> **Exercise aim**
From the data below, repeat exactly the lines from the line with "Disable the Delivery order type checkbox" to the line with "At what coordinates should I click to accomplish: Select", both included.

> **The records**
-*-*-
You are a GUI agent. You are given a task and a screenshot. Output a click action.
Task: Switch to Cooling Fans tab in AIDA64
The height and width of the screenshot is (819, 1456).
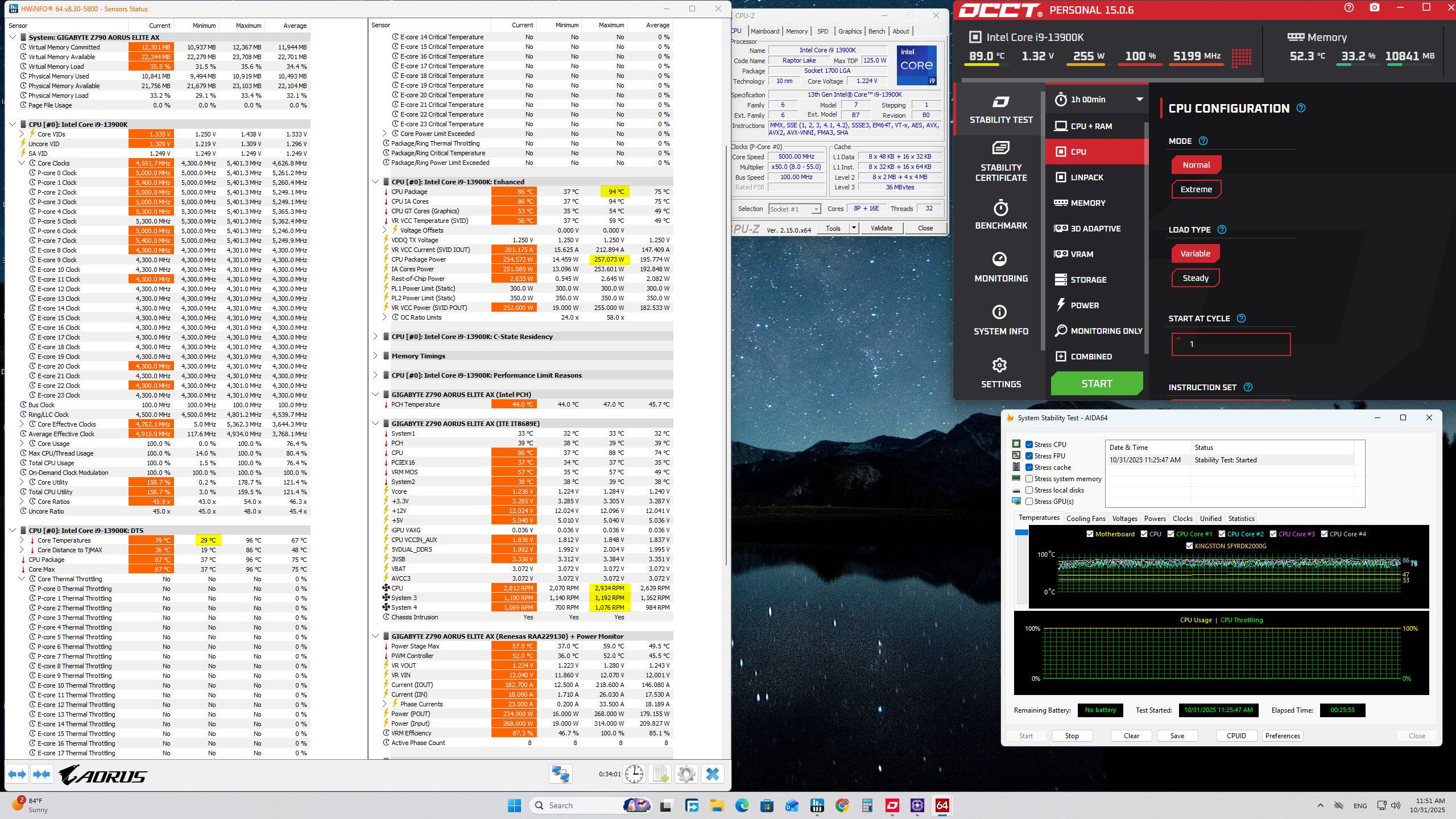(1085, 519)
-*-*-
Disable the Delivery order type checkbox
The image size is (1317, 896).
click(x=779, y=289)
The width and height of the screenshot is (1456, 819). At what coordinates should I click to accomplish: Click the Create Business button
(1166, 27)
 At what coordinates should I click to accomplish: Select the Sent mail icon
-*-*-
> **Solution for this exercise**
Disable the Delivery order type checkbox
The image size is (1317, 896).
click(x=779, y=289)
The width and height of the screenshot is (1456, 819). At what coordinates should I click to accomplish: Click the Create Business button
(1166, 27)
 At what coordinates should I click to accomplish: Select the Sent mail icon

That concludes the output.